*Set exercise:*
Reproduce verbatim the stretch of rows from the line containing "Click the OA module icon" through the line containing "should pyautogui.click(x=57, y=211).", including both of those lines.

-- Start Data entries --

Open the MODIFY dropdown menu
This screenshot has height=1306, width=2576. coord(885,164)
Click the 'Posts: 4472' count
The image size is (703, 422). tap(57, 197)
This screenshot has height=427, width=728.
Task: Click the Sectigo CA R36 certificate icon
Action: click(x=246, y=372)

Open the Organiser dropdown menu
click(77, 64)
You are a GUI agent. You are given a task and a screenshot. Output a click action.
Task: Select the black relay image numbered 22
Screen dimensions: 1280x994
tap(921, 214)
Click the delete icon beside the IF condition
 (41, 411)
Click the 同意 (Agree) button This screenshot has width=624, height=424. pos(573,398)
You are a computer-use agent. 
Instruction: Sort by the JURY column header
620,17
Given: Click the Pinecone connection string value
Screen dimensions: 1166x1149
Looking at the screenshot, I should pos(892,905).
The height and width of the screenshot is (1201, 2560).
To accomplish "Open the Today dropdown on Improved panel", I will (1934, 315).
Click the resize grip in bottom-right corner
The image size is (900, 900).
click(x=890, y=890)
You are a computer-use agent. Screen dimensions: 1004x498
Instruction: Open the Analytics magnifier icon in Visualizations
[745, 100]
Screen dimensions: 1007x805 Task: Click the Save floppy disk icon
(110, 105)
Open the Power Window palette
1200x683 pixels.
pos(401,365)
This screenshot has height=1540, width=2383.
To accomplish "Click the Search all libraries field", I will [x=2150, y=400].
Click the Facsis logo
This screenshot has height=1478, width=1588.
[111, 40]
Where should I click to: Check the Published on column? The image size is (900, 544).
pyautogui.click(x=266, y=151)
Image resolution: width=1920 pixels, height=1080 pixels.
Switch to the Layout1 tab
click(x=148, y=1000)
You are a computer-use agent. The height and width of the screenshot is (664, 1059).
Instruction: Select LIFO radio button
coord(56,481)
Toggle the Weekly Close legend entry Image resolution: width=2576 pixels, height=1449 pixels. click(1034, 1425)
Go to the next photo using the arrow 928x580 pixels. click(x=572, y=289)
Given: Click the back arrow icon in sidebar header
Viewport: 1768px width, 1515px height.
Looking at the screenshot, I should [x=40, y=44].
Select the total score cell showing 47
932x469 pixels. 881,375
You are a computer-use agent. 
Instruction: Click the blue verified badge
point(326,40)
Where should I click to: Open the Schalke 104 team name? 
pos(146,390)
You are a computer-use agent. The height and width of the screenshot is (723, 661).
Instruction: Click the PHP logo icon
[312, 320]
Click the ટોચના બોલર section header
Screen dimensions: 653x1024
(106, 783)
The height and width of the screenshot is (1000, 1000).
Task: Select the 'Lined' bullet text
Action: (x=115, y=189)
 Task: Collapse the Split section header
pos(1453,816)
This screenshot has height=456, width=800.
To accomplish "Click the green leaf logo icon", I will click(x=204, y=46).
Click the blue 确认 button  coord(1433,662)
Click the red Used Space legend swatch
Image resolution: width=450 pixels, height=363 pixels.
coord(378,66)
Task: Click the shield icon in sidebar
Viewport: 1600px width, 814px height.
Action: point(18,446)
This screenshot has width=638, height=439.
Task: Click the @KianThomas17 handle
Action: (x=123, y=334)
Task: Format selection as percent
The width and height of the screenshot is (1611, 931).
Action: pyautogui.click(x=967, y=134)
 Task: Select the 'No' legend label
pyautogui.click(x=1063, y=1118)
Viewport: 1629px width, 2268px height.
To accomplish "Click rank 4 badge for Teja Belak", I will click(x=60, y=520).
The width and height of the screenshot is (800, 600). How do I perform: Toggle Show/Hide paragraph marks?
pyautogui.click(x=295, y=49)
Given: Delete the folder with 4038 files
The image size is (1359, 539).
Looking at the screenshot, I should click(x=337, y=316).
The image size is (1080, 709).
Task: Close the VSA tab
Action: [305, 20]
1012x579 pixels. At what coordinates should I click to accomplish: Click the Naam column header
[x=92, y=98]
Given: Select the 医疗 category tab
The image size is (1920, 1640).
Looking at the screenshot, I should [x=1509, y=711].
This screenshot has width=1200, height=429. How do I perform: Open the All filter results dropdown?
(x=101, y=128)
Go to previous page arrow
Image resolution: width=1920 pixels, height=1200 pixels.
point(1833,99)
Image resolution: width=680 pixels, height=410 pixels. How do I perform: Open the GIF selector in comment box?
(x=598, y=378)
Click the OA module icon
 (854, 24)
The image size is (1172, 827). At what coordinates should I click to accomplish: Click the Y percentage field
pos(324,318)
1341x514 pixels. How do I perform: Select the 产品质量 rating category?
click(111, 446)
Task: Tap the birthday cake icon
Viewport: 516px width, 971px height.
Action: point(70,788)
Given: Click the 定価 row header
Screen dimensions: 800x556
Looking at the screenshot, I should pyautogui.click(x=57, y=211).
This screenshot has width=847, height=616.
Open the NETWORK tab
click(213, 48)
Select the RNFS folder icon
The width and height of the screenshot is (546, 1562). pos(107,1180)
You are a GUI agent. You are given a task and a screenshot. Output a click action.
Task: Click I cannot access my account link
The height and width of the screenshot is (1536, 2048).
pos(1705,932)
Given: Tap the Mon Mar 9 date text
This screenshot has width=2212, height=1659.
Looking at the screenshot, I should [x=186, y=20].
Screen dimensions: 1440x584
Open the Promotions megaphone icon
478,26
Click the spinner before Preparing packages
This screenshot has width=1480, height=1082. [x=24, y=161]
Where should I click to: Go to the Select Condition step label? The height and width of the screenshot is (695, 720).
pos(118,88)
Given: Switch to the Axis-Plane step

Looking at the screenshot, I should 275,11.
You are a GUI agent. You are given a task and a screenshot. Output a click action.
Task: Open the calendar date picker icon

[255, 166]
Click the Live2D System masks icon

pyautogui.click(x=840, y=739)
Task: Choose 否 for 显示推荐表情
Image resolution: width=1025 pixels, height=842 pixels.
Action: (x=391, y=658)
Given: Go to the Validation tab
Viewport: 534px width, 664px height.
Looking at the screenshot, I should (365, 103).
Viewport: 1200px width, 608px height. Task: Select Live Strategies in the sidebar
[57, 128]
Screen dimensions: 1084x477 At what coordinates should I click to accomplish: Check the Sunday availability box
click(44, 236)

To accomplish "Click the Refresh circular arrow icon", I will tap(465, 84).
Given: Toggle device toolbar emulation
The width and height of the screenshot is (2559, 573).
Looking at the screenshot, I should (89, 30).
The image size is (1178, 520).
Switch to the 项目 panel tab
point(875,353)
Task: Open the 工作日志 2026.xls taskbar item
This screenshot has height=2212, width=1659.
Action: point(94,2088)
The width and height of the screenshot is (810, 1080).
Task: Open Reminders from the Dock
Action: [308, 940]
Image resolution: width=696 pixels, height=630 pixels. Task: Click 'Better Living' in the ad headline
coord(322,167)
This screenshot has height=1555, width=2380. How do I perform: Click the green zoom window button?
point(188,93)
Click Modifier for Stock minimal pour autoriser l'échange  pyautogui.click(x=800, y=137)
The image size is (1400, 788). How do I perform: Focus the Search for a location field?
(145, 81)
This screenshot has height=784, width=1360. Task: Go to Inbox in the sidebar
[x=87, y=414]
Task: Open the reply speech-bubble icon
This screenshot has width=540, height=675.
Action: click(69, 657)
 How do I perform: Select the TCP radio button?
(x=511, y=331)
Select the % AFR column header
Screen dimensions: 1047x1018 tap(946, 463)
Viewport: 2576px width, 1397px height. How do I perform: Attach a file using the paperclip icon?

-- End Data entries --

*Complete output:*
Click the OA module icon
 (854, 24)
The image size is (1172, 827). At what coordinates should I click to accomplish: Click the Y percentage field
pos(324,318)
1341x514 pixels. How do I perform: Select the 产品质量 rating category?
click(111, 446)
Task: Tap the birthday cake icon
Viewport: 516px width, 971px height.
Action: point(70,788)
Given: Click the 定価 row header
Screen dimensions: 800x556
Looking at the screenshot, I should pyautogui.click(x=57, y=211).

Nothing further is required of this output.